TASK DIRECTIONS:
Only those lines in the data below from the line containing "Click the page preview thumbnail" through the line containing "Given: Click the Flexibilität", both included, should be restated word for word.

GIVEN DATA:
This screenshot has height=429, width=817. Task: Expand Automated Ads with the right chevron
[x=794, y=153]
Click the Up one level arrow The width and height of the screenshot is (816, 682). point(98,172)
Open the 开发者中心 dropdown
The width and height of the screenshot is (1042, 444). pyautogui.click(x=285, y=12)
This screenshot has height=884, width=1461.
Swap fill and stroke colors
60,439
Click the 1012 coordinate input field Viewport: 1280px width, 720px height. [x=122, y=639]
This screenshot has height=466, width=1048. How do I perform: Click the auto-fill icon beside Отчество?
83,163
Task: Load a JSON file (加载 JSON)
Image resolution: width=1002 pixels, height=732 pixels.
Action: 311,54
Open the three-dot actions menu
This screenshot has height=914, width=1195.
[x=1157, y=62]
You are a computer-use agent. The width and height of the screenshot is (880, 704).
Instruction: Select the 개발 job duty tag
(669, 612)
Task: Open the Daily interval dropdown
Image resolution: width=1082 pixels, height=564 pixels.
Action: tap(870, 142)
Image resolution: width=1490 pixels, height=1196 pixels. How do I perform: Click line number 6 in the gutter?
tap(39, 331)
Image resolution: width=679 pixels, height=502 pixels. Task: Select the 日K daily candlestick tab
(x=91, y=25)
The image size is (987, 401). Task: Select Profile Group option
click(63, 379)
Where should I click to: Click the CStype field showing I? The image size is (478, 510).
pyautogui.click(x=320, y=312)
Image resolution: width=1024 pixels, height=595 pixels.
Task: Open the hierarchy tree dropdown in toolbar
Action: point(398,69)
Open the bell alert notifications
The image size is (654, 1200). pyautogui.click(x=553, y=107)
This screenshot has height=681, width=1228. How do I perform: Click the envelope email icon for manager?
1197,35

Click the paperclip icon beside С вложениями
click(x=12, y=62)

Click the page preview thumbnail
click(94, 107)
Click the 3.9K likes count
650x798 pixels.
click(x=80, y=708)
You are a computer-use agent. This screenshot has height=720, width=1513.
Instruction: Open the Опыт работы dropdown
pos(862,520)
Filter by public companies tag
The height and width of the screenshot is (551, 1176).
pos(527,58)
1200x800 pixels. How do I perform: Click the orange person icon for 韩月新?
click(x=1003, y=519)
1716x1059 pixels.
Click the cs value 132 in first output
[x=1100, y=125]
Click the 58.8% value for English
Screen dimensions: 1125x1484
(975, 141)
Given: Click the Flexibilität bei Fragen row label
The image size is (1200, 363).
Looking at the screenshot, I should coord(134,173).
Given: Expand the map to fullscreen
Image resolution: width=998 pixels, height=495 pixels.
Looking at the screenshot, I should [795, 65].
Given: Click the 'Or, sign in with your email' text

ANSWER TO THIS EXERCISE:
Click the page preview thumbnail
click(94, 107)
Click the 3.9K likes count
650x798 pixels.
click(x=80, y=708)
You are a computer-use agent. This screenshot has height=720, width=1513.
Instruction: Open the Опыт работы dropdown
pos(862,520)
Filter by public companies tag
The height and width of the screenshot is (551, 1176).
pos(527,58)
1200x800 pixels. How do I perform: Click the orange person icon for 韩月新?
click(x=1003, y=519)
1716x1059 pixels.
Click the cs value 132 in first output
[x=1100, y=125]
Click the 58.8% value for English
Screen dimensions: 1125x1484
(975, 141)
Given: Click the Flexibilität bei Fragen row label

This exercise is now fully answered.